Friendships are built of repeated low-stakes interactions and returned bids for attention with slowly increasing intimacy over time.
It takes a long time to make friends as an adult. People will probably think you're weird if you just walk up and start talking to them as though you are already their friend (people think it's weird when I do this, I try not to do this) but people won't think it's weird if you're someone they've seen a few times who says "hey" and then gradually has more conversations (consisting of more words) with them.
I cheat at forming adult friendships by joining groups where people meet regularly. If you're part of a radio club that meets once a week and you just join up to talk about radios, eventually those will be your radio friends.
If there's a hiking meetup near you and you go regularly, you will eventually have hiking friends.
Deeper friendships are formed with people from those kinds of groups when you do things with them outside of the context of the original interaction; if you go camping with your radio friend, that person is probably more friend than acquaintance. If you go to the movies with a hiking friend who likes the same horror movies as you do, that is deepening the friendship.
In, like 2011 Large Bastard decided he wanted more friends to do stuff with so he started a local radio meetup. These people started as strangers who shared an interest. Now they are people who give each other rides after surgery and help each other move and have started businesses together and have gone on many radio-based camping trips and have worked on each other's cars.

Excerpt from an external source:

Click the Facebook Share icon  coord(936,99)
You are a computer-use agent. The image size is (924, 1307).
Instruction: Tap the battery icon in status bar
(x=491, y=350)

Finding a meetup or starting a meetup is genuinely the cheat-code for making friends.
This is also how making friendships at schools works - you're around a group of people very regularly and eventually you get to know them better and you start figuring out who you get along with and you start spending more time with those people.
If you want to do this in the most fast and dramatic way possible, join a band.
In 2020 I wrote something of a primer on how to turn low-stakes interactions with neighbors and acquaintances into more meaningful relationships; check the notes of this post over the next couple days, I'll dig up the link and share it in a reblog.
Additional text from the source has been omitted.